▶ **REQUESTS**:
A) Swap "emerging markets" for "developing markets" in the passage on emerging markets, giving it again from "Then investors realised" to "of the action?".
B) Finish out the next part of the passage on emerging markets, picking up right after its final sentence.

▶ **EXTRACT PROVIDED**:
It began late last year when the economic and currency crisis in Mexico sent its stock market into a tailspin. Between December and March it lost two-thirds of its value. The panic spread to the other Latin American and unrelated markets in the Far East and elsewhere. Turkey, for example, had also fallen by two-thirds come April.

Then investors realised that Mexico and the other emerging markets were not going to vanish in a puff of smoke and confidence returned. In the past few weeks, Mexico has risen 30-40 per cent from its low point, while Turkey - the world's best-performing stock market this year - has doubled since last month.

What is more, the prospects for further increases look extremely good. Now that emerging markets have the bit between their teeth again, there is every reason to suppose they will head back at least to their previous levels, as Turkey has already done. "I expect that by the end of this year Mexico will have doubled from it lowest point," said Ken King, head of emerging markets at Kleinwort Benson.

This suggests there are juicy pickings to be had for the bolder private investor. But how do you get a slice of the action?

▶ **SOURCE MATERIAL**:
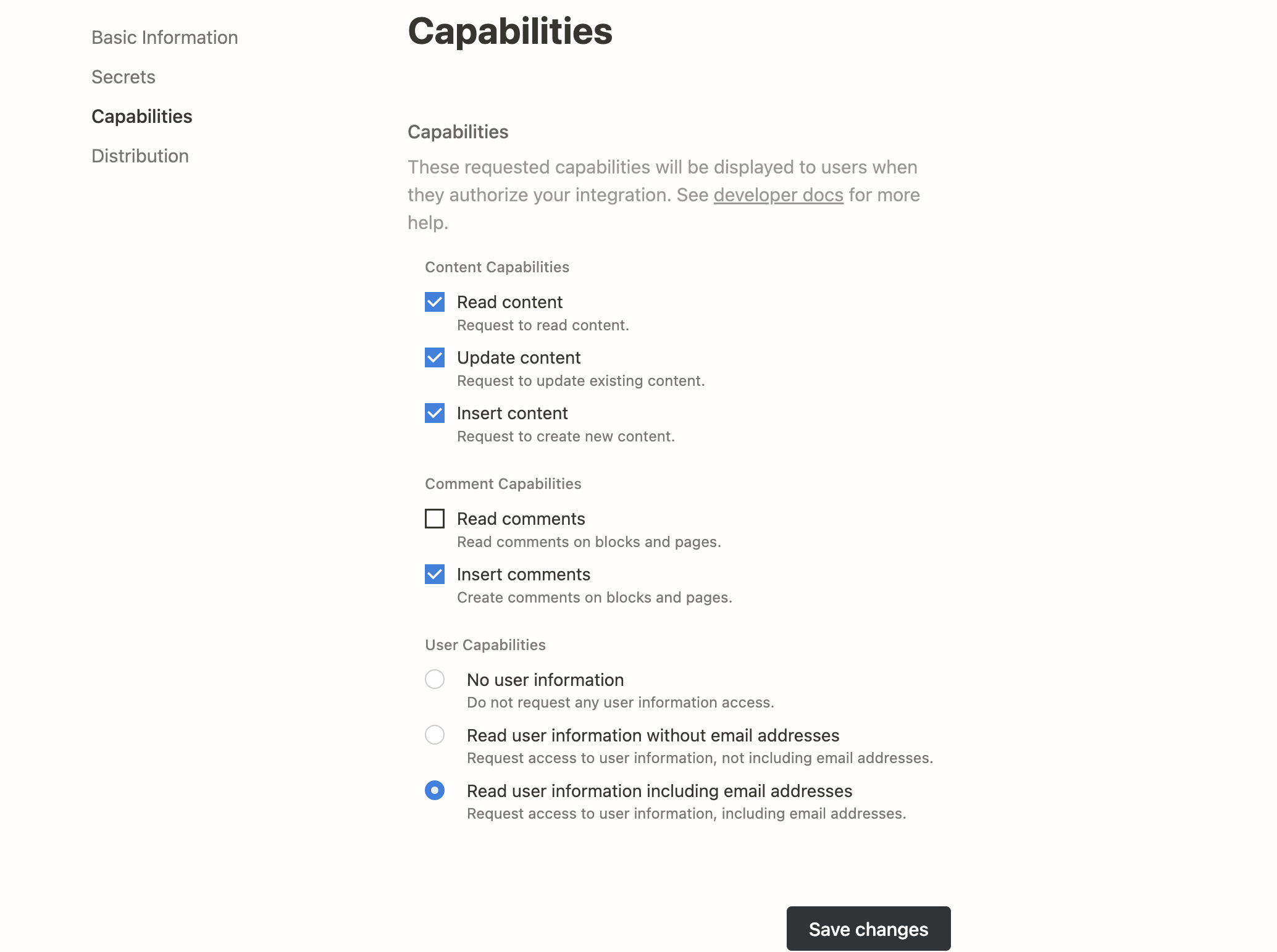Image resolution: width=1277 pixels, height=952 pixels.
Task: Click the Insert comments label text
Action: point(523,574)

▶ **ANSWERS GIVEN**:
A)
Then investors realised that Mexico and the other developing markets were not going to vanish in a puff of smoke and confidence returned. In the past few weeks, Mexico has risen 30-40 per cent from its low point, while Turkey - the world's best-performing stock market this year - has doubled since last month.

What is more, the prospects for further increases look extremely good. Now that developing markets have the bit between their teeth again, there is every reason to suppose they will head back at least to their previous levels, as Turkey has already done. "I expect that by the end of this year Mexico will have doubled from it lowest point," said Ken King, head of developing markets at Kleinwort Benson.

This suggests there are juicy pickings to be had for the bolder private investor. But how do you get a slice of the action?

B)
The only practical way is to put your money in an emerging markets unit or investment trust. This gives a spread of investments, thus limiting the risk to some degree, as well as management by people who know the markets from personal experience.

There is, inevitably, a fair range of choice, which gives investors flexibility in deciding their own strategy. You may feel, for example, that since Latin America fell hardest it will recover most spectacularly. In which case it is worth going for one of the regional funds specialising in Latin America, such as Templeton Latin America. The risk is undoubtedly greater but the returns may be higher.

A more cautious approach would be to go for one of the global emerging market funds that spread their risk by covering the Far East, Eastern Europe and South-east Asia as well as Latin America.

Another factor to watch, although it may not be so easy to determine, is a fund's investment strategy. In some funds there is a natural tendency to remain in rapidly rising markets until they hit the top. A fund like Kleinwort Emerging Markets, however, takes a more sophisticated view of the volatility of these markets. It allows a maximum limit of 10 per cent of the fund to be invested in any one market. If the market rises by more than 50 per cent within a 12-month period, however, it must reduce its holding to 7.5 per cent. It starts to sell out rather than hold on.

The reason is that the higher a market rises, the greater the risk that it is reaching its peak. It is, Kleinwort believes, wiser to get out while still ahead and reinvest in cheaper markets. Besides, if you wait until an emerging market hits the top or the bottom it is always harder to bail out or buy in because market liquidity tends to dry up very rapidly. Better instead to catch the market on the rise or fall. That often means anticipating the next change of direction early.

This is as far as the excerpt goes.